Search Exo Cruiser

Dec 24, 2017

Extreme Points of a Great Circle - (Part 3, Great Circles)


The Northernmost and Southernmost Points of a Great Circle

If you travel from Amsterdam (P1 in Figure 1) to San Francisco (P2) or the other way around, then you first go towards the north for a while, and then towards the south for a while. All great circles except for the equator have a northernmost point (PN) and a southernmost point (PS). You can calculate them as follows.

Fig. 1: Northernmost and Southernmost Point on a Great Circle

Repeating here what we already had in part 1 calculate the Cartesian coordinates of both points P1 and P2.

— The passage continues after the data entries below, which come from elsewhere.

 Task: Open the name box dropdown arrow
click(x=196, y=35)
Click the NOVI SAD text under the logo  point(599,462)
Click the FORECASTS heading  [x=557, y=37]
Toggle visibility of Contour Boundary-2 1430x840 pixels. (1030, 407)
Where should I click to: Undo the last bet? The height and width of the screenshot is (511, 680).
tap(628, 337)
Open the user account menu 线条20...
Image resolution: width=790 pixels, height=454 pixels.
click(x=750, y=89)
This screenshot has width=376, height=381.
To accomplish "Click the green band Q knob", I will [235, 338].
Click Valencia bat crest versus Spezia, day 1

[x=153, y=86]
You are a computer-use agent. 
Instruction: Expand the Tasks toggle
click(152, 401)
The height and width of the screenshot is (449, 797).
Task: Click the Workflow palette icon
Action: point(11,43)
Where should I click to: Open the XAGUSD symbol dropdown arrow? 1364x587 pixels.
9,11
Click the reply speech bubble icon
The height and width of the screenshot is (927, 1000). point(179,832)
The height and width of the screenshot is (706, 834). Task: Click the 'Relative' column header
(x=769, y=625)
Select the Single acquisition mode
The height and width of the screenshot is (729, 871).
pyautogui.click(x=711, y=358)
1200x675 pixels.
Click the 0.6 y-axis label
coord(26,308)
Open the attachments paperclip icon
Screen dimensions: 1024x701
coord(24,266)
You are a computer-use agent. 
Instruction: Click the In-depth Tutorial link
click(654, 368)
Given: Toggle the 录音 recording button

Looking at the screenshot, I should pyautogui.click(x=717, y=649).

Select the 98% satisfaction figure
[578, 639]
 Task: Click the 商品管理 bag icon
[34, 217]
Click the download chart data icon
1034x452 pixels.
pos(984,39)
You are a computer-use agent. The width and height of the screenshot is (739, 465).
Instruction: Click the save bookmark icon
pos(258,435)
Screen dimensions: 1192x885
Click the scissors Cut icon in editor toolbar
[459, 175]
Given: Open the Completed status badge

1. Call the polar coordinates (longitude and latitude) of the first city l1 and b1, and those of the second city l2 and b2.

l1 = 4.9°; b1 = 52.37°;
l2 = -122.42°; b2 = 37.77°

2. Translate the polar coordinates of the first city P1 to the corresponding cartesian coordinates x1, y1, z1 (see Figure 2):

Fig. 2: Illustration of Transformation from Polar to Cartesian Coordinates

x1 = cos(l1)*cos(b1) (1)
y1 = sin(l1)*cos(b1) (2)
z1 = sin(b1) (3)

x1=0.6083285;
y1=0.05215215;
z1=0.7919701;

and similarly for the second city P2.

x2 = cos(l2)*cos(b2)
y2 = sin(l2)*cos(b2)
z2 = sin(b2)

x2 = -0.423791;
y2 = -0.6672729;
z2 =  0.6124933

Calculate the angular distance psi between the two cities, as seen from the center of the Earth (see Figure 3 below):

psi = acos(x1*x2 + y1*y2 + z1*z2) (4)
psi = 78.90289°

3. Calculate the coordinates of the point P3 on the great circle that is 90° from the first city P1 in the direction of the second city P2 (see Figure 3):

Fig. 3. P3 is 90 degrees from P1 towards P2.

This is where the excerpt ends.